==== Data rows

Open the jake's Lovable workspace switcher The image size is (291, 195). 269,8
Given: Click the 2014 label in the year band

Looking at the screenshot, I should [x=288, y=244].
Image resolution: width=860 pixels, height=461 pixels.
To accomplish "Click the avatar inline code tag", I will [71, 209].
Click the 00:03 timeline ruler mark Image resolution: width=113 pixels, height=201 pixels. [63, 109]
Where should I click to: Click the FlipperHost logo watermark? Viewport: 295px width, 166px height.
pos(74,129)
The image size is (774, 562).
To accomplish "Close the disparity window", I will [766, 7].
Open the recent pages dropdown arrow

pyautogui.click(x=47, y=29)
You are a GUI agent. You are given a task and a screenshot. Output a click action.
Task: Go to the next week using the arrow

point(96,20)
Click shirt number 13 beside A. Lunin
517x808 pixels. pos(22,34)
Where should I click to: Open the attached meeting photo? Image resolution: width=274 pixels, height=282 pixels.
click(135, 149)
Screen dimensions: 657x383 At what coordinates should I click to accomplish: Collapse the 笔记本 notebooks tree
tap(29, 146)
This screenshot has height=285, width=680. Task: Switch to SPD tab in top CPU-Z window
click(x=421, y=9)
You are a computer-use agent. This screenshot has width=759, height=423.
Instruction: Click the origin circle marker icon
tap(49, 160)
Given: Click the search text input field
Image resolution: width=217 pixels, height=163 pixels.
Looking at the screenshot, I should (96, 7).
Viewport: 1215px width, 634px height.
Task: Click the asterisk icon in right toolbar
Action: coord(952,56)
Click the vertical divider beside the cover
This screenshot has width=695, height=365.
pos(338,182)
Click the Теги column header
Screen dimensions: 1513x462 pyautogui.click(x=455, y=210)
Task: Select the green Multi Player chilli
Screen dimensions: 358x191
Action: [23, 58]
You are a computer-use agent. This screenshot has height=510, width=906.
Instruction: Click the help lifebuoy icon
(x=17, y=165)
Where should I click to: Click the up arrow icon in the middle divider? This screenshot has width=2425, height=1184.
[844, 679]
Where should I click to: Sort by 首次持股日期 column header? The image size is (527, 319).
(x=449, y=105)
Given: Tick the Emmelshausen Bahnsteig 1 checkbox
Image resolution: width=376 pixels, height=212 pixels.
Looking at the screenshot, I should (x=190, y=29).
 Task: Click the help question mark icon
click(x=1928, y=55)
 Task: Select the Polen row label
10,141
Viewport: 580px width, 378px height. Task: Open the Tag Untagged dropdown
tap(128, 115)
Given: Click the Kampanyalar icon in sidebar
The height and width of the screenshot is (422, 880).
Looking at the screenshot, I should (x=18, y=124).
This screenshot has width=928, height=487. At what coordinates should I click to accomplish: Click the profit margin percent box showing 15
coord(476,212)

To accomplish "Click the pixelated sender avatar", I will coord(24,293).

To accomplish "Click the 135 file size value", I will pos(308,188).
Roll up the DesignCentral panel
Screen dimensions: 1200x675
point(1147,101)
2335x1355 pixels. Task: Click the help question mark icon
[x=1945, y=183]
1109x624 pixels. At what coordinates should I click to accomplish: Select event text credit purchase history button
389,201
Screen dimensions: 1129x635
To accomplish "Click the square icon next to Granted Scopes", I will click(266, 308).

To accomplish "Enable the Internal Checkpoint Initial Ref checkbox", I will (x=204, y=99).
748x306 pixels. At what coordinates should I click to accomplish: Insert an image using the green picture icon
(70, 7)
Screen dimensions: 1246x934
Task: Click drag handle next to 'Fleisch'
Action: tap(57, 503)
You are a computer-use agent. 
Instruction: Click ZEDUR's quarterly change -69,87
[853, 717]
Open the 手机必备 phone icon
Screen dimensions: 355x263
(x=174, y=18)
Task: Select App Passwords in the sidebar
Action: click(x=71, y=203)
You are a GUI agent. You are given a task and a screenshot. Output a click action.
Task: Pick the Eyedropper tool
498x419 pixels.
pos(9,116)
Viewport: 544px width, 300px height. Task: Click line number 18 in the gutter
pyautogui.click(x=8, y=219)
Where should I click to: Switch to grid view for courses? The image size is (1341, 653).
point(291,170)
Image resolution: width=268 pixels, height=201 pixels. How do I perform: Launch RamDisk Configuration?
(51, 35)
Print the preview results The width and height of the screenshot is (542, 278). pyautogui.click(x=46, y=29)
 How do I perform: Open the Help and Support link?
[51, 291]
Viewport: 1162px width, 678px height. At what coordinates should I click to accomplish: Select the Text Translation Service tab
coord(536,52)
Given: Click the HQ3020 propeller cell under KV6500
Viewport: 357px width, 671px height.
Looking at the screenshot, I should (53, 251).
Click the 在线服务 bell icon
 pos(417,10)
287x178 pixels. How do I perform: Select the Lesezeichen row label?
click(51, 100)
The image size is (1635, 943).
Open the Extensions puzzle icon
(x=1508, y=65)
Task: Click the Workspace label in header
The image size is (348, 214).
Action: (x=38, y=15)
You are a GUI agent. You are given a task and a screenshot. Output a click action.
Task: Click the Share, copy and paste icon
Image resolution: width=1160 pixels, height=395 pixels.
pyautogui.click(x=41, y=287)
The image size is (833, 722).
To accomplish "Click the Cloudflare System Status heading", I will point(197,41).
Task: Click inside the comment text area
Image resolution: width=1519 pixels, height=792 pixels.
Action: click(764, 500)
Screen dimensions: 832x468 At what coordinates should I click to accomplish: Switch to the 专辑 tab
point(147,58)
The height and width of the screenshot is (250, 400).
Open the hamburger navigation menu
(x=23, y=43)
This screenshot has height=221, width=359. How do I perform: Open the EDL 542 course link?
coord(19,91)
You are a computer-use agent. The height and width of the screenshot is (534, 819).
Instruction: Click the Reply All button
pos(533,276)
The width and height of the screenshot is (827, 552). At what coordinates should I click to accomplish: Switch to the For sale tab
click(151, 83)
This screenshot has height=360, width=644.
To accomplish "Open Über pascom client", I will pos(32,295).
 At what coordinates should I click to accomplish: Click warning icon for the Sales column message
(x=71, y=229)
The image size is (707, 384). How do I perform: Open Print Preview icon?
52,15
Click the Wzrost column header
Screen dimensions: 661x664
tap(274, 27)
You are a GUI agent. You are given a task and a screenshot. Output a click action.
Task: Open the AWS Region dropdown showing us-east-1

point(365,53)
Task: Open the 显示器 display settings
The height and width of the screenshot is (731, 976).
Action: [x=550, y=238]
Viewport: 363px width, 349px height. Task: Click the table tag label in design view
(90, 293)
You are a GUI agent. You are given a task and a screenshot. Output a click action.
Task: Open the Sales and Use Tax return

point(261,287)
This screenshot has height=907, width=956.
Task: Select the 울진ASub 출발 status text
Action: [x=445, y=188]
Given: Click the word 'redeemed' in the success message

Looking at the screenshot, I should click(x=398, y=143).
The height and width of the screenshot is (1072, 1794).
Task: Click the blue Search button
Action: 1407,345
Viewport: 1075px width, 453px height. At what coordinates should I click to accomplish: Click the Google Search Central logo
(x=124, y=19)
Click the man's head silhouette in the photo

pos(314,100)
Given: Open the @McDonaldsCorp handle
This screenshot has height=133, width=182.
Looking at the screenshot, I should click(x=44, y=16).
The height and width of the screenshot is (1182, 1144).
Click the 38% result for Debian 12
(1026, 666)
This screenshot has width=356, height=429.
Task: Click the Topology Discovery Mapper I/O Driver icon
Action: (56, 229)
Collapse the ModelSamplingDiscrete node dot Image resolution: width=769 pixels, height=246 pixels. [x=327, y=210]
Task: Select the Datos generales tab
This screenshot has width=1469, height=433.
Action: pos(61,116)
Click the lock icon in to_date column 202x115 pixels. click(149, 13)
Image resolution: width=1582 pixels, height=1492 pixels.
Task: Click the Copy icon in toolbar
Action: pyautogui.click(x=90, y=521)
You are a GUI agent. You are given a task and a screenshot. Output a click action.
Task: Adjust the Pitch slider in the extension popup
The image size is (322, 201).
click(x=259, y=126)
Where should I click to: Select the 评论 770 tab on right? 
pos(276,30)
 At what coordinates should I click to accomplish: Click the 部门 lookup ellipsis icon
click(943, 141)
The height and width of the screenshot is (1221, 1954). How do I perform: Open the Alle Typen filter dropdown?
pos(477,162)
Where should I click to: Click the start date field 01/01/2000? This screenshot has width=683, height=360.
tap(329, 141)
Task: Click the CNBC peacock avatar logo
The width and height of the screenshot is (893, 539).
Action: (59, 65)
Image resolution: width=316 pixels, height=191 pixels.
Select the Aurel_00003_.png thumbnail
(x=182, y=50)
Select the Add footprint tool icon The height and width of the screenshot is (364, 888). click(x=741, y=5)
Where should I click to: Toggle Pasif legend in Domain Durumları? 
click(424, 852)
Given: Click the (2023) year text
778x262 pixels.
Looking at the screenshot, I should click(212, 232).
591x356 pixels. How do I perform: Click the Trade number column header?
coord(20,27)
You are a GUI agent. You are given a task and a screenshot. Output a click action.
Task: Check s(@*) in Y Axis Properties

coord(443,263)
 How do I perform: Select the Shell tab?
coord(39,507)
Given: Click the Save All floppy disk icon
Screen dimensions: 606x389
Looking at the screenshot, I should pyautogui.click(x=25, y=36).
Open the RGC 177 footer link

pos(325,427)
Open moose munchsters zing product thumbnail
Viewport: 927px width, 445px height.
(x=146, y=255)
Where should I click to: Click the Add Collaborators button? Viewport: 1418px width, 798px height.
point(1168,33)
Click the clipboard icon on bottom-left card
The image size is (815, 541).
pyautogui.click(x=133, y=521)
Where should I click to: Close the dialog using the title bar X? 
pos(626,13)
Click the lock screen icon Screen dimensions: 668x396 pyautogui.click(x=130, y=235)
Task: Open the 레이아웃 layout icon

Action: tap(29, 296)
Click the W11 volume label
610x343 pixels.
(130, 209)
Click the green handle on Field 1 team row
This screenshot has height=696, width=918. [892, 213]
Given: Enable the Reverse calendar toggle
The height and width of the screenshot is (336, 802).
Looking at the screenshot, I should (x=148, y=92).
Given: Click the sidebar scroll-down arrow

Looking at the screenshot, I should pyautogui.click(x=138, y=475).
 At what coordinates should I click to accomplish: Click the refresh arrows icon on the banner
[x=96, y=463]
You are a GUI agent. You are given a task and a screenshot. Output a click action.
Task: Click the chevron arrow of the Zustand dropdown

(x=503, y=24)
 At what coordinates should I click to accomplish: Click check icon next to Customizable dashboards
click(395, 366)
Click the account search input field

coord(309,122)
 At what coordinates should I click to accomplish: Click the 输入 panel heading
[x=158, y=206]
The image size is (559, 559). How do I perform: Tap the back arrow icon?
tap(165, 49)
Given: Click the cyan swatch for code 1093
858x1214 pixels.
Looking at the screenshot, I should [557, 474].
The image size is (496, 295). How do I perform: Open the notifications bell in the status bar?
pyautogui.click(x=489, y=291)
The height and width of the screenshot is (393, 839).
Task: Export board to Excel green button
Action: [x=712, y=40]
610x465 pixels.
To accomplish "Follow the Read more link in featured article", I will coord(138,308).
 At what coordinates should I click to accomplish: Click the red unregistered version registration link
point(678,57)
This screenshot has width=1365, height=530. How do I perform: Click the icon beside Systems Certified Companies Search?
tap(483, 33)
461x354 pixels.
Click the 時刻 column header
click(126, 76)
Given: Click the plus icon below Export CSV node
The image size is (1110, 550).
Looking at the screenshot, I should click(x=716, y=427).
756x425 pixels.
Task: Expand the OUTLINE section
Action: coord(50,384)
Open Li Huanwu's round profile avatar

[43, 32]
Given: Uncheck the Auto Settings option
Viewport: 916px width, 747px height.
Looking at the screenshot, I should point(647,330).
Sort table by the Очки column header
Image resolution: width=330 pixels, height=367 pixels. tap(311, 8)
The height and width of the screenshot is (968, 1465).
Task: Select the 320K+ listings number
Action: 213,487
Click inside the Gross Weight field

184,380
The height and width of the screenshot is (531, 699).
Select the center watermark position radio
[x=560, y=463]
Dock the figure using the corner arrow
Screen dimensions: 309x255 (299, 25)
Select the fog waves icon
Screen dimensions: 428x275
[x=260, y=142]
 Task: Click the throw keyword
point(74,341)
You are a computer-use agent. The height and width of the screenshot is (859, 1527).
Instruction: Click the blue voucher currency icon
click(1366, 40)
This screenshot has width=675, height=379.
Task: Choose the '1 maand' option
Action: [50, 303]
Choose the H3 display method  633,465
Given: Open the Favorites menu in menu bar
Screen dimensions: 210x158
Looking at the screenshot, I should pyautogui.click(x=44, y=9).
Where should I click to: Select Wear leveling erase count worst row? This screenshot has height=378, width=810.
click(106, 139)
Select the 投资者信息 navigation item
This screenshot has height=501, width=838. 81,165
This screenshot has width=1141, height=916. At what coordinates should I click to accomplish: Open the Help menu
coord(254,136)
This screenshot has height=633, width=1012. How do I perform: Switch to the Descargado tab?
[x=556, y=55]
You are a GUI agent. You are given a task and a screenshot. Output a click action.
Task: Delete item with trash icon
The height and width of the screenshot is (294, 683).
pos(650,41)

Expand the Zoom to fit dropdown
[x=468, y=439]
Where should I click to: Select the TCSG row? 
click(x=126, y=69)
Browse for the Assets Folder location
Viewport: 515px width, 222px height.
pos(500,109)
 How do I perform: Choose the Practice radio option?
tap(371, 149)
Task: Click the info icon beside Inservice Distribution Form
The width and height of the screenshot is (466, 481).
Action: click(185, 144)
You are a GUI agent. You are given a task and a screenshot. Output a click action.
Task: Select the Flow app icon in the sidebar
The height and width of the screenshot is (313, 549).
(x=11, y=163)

========

● **Task goal**:
Return the listing above unchanged, everything from the line containing "Select the Add" down to the line containing "(x=503, y=24)", including both of those lines.

● **Result for this exercise**:
Select the Add footprint tool icon The height and width of the screenshot is (364, 888). click(x=741, y=5)
Where should I click to: Toggle Pasif legend in Domain Durumları? 
click(424, 852)
Given: Click the (2023) year text
778x262 pixels.
Looking at the screenshot, I should click(212, 232).
591x356 pixels. How do I perform: Click the Trade number column header?
coord(20,27)
You are a GUI agent. You are given a task and a screenshot. Output a click action.
Task: Check s(@*) in Y Axis Properties

coord(443,263)
 How do I perform: Select the Shell tab?
coord(39,507)
Given: Click the Save All floppy disk icon
Screen dimensions: 606x389
Looking at the screenshot, I should pyautogui.click(x=25, y=36).
Open the RGC 177 footer link

pos(325,427)
Open moose munchsters zing product thumbnail
Viewport: 927px width, 445px height.
(x=146, y=255)
Where should I click to: Click the Add Collaborators button? Viewport: 1418px width, 798px height.
point(1168,33)
Click the clipboard icon on bottom-left card
The image size is (815, 541).
pyautogui.click(x=133, y=521)
Where should I click to: Close the dialog using the title bar X? 
pos(626,13)
Click the lock screen icon Screen dimensions: 668x396 pyautogui.click(x=130, y=235)
Task: Open the 레이아웃 layout icon

Action: tap(29, 296)
Click the W11 volume label
610x343 pixels.
(130, 209)
Click the green handle on Field 1 team row
This screenshot has height=696, width=918. [892, 213]
Given: Enable the Reverse calendar toggle
The height and width of the screenshot is (336, 802).
Looking at the screenshot, I should (x=148, y=92).
Given: Click the sidebar scroll-down arrow

Looking at the screenshot, I should pyautogui.click(x=138, y=475).
 At what coordinates should I click to accomplish: Click the refresh arrows icon on the banner
[x=96, y=463]
You are a GUI agent. You are given a task and a screenshot. Output a click action.
Task: Click the chevron arrow of the Zustand dropdown

(x=503, y=24)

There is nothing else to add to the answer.